What the task asks:
Nothing is to be altered; the data must be repeated exactly.

Dataset content:
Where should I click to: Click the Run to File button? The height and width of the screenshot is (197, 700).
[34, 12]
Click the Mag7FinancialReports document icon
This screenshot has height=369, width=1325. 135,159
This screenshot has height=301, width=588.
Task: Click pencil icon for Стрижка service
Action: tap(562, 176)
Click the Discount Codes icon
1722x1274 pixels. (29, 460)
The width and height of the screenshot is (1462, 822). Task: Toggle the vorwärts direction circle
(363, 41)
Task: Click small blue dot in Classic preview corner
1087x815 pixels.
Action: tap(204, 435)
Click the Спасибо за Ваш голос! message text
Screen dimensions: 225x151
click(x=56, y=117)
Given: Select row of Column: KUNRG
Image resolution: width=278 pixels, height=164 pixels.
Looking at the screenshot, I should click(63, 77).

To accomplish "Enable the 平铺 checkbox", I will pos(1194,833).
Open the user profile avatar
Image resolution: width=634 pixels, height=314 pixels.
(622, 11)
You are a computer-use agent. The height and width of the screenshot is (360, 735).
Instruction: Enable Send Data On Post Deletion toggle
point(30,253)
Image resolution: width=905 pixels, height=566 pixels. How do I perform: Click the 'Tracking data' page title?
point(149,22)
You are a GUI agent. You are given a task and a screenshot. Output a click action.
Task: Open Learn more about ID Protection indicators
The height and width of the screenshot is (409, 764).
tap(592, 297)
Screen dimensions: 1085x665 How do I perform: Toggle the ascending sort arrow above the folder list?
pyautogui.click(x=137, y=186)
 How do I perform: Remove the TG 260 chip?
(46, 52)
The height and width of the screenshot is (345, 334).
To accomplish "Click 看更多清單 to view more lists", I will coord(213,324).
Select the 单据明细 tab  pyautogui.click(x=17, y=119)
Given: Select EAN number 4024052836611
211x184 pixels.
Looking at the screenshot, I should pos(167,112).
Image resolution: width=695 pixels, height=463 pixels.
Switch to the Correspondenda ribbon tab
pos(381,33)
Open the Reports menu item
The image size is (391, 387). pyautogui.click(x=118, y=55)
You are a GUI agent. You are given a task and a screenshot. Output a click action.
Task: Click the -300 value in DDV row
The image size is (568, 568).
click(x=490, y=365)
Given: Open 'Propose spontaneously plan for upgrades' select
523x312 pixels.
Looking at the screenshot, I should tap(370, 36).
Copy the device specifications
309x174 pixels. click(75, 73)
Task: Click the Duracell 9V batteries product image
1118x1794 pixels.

Result of this exercise:
Where should I click to: Click the Run to File button? The height and width of the screenshot is (197, 700).
[34, 12]
Click the Mag7FinancialReports document icon
This screenshot has height=369, width=1325. 135,159
This screenshot has height=301, width=588.
Task: Click pencil icon for Стрижка service
Action: tap(562, 176)
Click the Discount Codes icon
1722x1274 pixels. (29, 460)
The width and height of the screenshot is (1462, 822). Task: Toggle the vorwärts direction circle
(363, 41)
Task: Click small blue dot in Classic preview corner
1087x815 pixels.
Action: tap(204, 435)
Click the Спасибо за Ваш голос! message text
Screen dimensions: 225x151
click(x=56, y=117)
Given: Select row of Column: KUNRG
Image resolution: width=278 pixels, height=164 pixels.
Looking at the screenshot, I should click(63, 77).

To accomplish "Enable the 平铺 checkbox", I will pos(1194,833).
Open the user profile avatar
Image resolution: width=634 pixels, height=314 pixels.
(622, 11)
You are a computer-use agent. The height and width of the screenshot is (360, 735).
Instruction: Enable Send Data On Post Deletion toggle
point(30,253)
Image resolution: width=905 pixels, height=566 pixels. How do I perform: Click the 'Tracking data' page title?
point(149,22)
You are a GUI agent. You are given a task and a screenshot. Output a click action.
Task: Open Learn more about ID Protection indicators
The height and width of the screenshot is (409, 764).
tap(592, 297)
Screen dimensions: 1085x665 How do I perform: Toggle the ascending sort arrow above the folder list?
pyautogui.click(x=137, y=186)
 How do I perform: Remove the TG 260 chip?
(46, 52)
The height and width of the screenshot is (345, 334).
To accomplish "Click 看更多清單 to view more lists", I will coord(213,324).
Select the 单据明细 tab  pyautogui.click(x=17, y=119)
Given: Select EAN number 4024052836611
211x184 pixels.
Looking at the screenshot, I should pos(167,112).
Image resolution: width=695 pixels, height=463 pixels.
Switch to the Correspondenda ribbon tab
pos(381,33)
Open the Reports menu item
The image size is (391, 387). pyautogui.click(x=118, y=55)
You are a GUI agent. You are given a task and a screenshot. Output a click action.
Task: Click the -300 value in DDV row
The image size is (568, 568).
click(x=490, y=365)
Given: Open 'Propose spontaneously plan for upgrades' select
523x312 pixels.
Looking at the screenshot, I should tap(370, 36).
Copy the device specifications
309x174 pixels. click(75, 73)
Task: Click the Duracell 9V batteries product image
1118x1794 pixels.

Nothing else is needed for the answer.